**Stated goal:**
Print the data below line for line, without changing anything.

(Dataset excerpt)
start

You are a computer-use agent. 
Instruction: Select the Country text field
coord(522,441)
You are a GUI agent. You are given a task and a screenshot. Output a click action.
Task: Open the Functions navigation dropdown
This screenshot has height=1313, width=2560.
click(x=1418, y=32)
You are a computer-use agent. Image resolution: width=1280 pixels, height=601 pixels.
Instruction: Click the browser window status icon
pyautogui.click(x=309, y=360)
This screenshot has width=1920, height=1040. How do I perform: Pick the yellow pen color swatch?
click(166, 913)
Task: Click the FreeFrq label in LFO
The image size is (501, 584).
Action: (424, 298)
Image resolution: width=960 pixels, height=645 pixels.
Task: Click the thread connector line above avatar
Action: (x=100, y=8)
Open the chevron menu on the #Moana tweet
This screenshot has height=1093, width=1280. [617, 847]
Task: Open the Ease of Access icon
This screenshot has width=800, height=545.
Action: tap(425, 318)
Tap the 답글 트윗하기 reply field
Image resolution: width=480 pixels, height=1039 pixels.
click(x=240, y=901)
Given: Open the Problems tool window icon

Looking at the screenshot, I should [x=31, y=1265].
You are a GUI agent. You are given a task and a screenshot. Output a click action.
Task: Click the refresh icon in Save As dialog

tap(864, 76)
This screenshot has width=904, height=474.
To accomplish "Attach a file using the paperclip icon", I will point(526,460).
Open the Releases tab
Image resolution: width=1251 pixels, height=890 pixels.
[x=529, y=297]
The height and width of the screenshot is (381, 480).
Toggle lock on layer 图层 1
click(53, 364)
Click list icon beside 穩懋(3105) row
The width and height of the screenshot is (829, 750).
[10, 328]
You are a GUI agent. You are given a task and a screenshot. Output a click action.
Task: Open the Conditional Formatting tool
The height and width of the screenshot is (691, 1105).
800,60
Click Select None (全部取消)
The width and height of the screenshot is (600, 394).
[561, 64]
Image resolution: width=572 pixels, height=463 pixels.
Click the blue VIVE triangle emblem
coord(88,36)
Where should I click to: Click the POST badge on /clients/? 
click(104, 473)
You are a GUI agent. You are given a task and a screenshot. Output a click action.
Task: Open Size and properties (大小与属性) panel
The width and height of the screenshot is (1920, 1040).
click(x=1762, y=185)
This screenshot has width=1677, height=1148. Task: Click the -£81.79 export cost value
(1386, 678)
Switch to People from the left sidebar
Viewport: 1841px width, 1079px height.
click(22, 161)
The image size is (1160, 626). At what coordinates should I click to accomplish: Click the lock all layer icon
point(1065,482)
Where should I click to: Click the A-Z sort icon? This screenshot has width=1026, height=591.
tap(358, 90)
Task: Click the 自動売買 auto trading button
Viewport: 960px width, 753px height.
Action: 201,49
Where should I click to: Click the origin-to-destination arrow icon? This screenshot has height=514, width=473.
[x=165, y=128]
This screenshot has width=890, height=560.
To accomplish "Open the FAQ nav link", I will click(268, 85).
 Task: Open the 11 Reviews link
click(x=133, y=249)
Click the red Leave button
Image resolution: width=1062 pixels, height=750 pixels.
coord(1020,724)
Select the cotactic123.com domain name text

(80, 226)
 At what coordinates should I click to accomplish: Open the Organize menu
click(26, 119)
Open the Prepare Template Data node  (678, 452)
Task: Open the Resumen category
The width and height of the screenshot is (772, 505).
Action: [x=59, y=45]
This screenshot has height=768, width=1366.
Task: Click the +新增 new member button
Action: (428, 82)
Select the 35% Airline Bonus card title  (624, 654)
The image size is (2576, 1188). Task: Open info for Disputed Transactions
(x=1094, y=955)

end

**Correct answer:**
You are a computer-use agent. 
Instruction: Select the Country text field
coord(522,441)
You are a GUI agent. You are given a task and a screenshot. Output a click action.
Task: Open the Functions navigation dropdown
This screenshot has height=1313, width=2560.
click(x=1418, y=32)
You are a computer-use agent. Image resolution: width=1280 pixels, height=601 pixels.
Instruction: Click the browser window status icon
pyautogui.click(x=309, y=360)
This screenshot has width=1920, height=1040. How do I perform: Pick the yellow pen color swatch?
click(166, 913)
Task: Click the FreeFrq label in LFO
The image size is (501, 584).
Action: (424, 298)
Image resolution: width=960 pixels, height=645 pixels.
Task: Click the thread connector line above avatar
Action: (x=100, y=8)
Open the chevron menu on the #Moana tweet
This screenshot has height=1093, width=1280. [617, 847]
Task: Open the Ease of Access icon
This screenshot has width=800, height=545.
Action: tap(425, 318)
Tap the 답글 트윗하기 reply field
Image resolution: width=480 pixels, height=1039 pixels.
click(x=240, y=901)
Given: Open the Problems tool window icon

Looking at the screenshot, I should [x=31, y=1265].
You are a GUI agent. You are given a task and a screenshot. Output a click action.
Task: Click the refresh icon in Save As dialog

tap(864, 76)
This screenshot has width=904, height=474.
To accomplish "Attach a file using the paperclip icon", I will point(526,460).
Open the Releases tab
Image resolution: width=1251 pixels, height=890 pixels.
[x=529, y=297]
The height and width of the screenshot is (381, 480).
Toggle lock on layer 图层 1
click(53, 364)
Click list icon beside 穩懋(3105) row
The width and height of the screenshot is (829, 750).
[10, 328]
You are a GUI agent. You are given a task and a screenshot. Output a click action.
Task: Open the Conditional Formatting tool
The height and width of the screenshot is (691, 1105).
800,60
Click Select None (全部取消)
The width and height of the screenshot is (600, 394).
[561, 64]
Image resolution: width=572 pixels, height=463 pixels.
Click the blue VIVE triangle emblem
coord(88,36)
Where should I click to: Click the POST badge on /clients/? 
click(104, 473)
You are a GUI agent. You are given a task and a screenshot. Output a click action.
Task: Open Size and properties (大小与属性) panel
The width and height of the screenshot is (1920, 1040).
click(x=1762, y=185)
This screenshot has width=1677, height=1148. Task: Click the -£81.79 export cost value
(1386, 678)
Switch to People from the left sidebar
Viewport: 1841px width, 1079px height.
click(22, 161)
The image size is (1160, 626). At what coordinates should I click to accomplish: Click the lock all layer icon
point(1065,482)
Where should I click to: Click the A-Z sort icon? This screenshot has width=1026, height=591.
tap(358, 90)
Task: Click the 自動売買 auto trading button
Viewport: 960px width, 753px height.
Action: 201,49
Where should I click to: Click the origin-to-destination arrow icon? This screenshot has height=514, width=473.
[x=165, y=128]
This screenshot has width=890, height=560.
To accomplish "Open the FAQ nav link", I will click(268, 85).
 Task: Open the 11 Reviews link
click(x=133, y=249)
Click the red Leave button
Image resolution: width=1062 pixels, height=750 pixels.
coord(1020,724)
Select the cotactic123.com domain name text

(80, 226)
 At what coordinates should I click to accomplish: Open the Organize menu
click(26, 119)
Open the Prepare Template Data node  (678, 452)
Task: Open the Resumen category
The width and height of the screenshot is (772, 505).
Action: [x=59, y=45]
This screenshot has height=768, width=1366.
Task: Click the +新增 new member button
Action: (428, 82)
Select the 35% Airline Bonus card title  (624, 654)
The image size is (2576, 1188). Task: Open info for Disputed Transactions
(x=1094, y=955)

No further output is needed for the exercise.